▶ _Exercise instructions_:
Substitute "timer icon" for "clock icon" in the lines from the one containing "Open the Bench" through the one containing "click(325, 388)", inclusive, and return only those lines with nothing else changed.

▶ _Supplied entries_:

>> Begin

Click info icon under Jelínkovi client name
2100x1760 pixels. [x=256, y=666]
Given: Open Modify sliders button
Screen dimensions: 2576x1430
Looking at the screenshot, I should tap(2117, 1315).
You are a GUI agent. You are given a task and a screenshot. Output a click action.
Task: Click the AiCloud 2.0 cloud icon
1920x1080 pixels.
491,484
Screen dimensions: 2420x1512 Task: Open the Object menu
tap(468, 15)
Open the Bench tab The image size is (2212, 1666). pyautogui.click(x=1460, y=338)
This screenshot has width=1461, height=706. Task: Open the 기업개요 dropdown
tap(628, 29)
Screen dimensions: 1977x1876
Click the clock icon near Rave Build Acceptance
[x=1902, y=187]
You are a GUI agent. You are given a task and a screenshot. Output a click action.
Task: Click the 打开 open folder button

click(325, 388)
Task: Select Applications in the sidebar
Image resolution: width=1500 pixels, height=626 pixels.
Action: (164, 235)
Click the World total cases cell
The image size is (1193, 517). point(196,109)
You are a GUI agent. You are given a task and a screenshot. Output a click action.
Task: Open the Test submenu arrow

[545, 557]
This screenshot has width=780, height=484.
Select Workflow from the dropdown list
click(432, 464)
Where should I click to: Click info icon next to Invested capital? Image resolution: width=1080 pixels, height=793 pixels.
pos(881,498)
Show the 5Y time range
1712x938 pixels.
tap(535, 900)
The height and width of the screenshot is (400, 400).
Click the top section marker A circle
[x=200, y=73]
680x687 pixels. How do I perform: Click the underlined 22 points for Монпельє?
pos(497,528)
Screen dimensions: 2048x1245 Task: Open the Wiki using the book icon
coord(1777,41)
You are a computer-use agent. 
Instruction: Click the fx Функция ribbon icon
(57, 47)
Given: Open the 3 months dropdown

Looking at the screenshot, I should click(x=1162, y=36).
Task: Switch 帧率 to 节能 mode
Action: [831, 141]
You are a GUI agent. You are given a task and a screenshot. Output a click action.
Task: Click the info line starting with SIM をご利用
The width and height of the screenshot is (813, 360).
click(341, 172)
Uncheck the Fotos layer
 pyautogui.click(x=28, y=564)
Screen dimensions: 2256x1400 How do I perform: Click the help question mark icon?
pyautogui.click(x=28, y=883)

>> End

▶ _Expected answer_:
Open the Bench tab The image size is (2212, 1666). pyautogui.click(x=1460, y=338)
This screenshot has width=1461, height=706. Task: Open the 기업개요 dropdown
tap(628, 29)
Screen dimensions: 1977x1876
Click the timer icon near Rave Build Acceptance
[x=1902, y=187]
You are a GUI agent. You are given a task and a screenshot. Output a click action.
Task: Click the 打开 open folder button

click(325, 388)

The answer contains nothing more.